Ayahnya adalah Hiashi Hyuga, CEO dari Byakugan Entertainment—salah satu agensi pencari bakat ternama di dunia yang telah terbukti prestasi gemilang mengorbitkan persona-persona di dunia hiburan penuh talenta nan cemerlang. Byakugan Entertainment ini sendiri sudah dikelola bahkan sejak tujuh belas tahun yang lalu sebelum ia lahir, milik famiglia Hyuuga souke—keluarga inti Hyuuga.

Sejak berusia sepuluh tahun, ayahnya telah menanamkan edukasi terbaik dan mendidik tidak hanya keras tapi juga tegas. Tanggung jawab besar sudah dibebankan pada dirinya, menyampingkan fakta terkadang ayahnya seringkali tak puas karena ia agak kurang cakap dan percaya diri dalam tampil di muka publik.

Tepat setelah Desember lalu ia beranjak di usia tujuh belas tahun, ayahnya menetapkan sudah saatnya untuk dirinya belajar mengelola Byakugan Entertainment—karena masa depan agensi tersebut akan diserahkan kepadanya sebagai anak pertama dari famiglia Hyuuga souke—dengan mengasisteni pekerjaan sang ayah.

Sembari menuruni tangga dari lantai tiga menuju lantai dua, Hinata Hyuga berdoa dalam hati semoga hari ini berjalan lancar.

.

#~**~#

.

Kau membaringkannya di atas futon lalu menyelimutinya dengan selimut tebal agar dingin semilir angin pasca hujan tak menyergapnya. Ketika hendak berlalu tangannya terlebih dulu menangkap lenganmu. "Ada apa lagi?"

"To-tolong temani a-aku sampai tertidur, Neji Niisan," pintanya dengan suara pelan menyiratkan harap.

Rasiomu menolaknya, tapi tubuhmu mendahului merespon permintaannya dengan mengenggam erat tangan pucat yang menyentuh lenganmu. Kau memutuskan untuk ikut berbaring di sebelahnya, merekatkan genggaman tangan kalian, dan satu tanganmu yang terbebas menyisiri helaian indigo yang lagi-lagi berkilau—atau karena lampu di kamar ini masih menyala.

Matamu menelusuri wajah di hadapanmu yang amat familiar dibingkai surai-surai beraroma lavender menentramkan itu, sepasang mata lavender pucat itu menatap hampa—lurus pada matamu seakan menyingkap hatimu yang sempit terhimpit perasaan bersalah.

"Neji Niisan."

"Hm?"

"Ke-keberatan tidak me-menyanyikan la-lagu pengantar tidur untukku?"

"…" Tentu, tentu saja keberatan.

"La-lagu masa kecil yang du-dulu suka kaunyanyikan u-untukku—"

—ini menguatkan penolakan di benakmu karena—

"—lagu da-dari Oh My Darling yang liriknya kaubah."

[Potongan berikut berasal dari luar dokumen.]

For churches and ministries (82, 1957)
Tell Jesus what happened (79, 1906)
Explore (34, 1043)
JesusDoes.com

—oh, tahu lagu yang dimaksud olehnya. Lagu yang kau tahu tak pernah ada dalam celah mana pun pelosok mozaik memorimu. Tapi kau tahu.

"Tentu, Hinata-sama." Kau menyanggupi permintaannya. Berdeham pelan menetralisir serak yang mengganjal kerongkonganmu—karena lidahmu telah kelu.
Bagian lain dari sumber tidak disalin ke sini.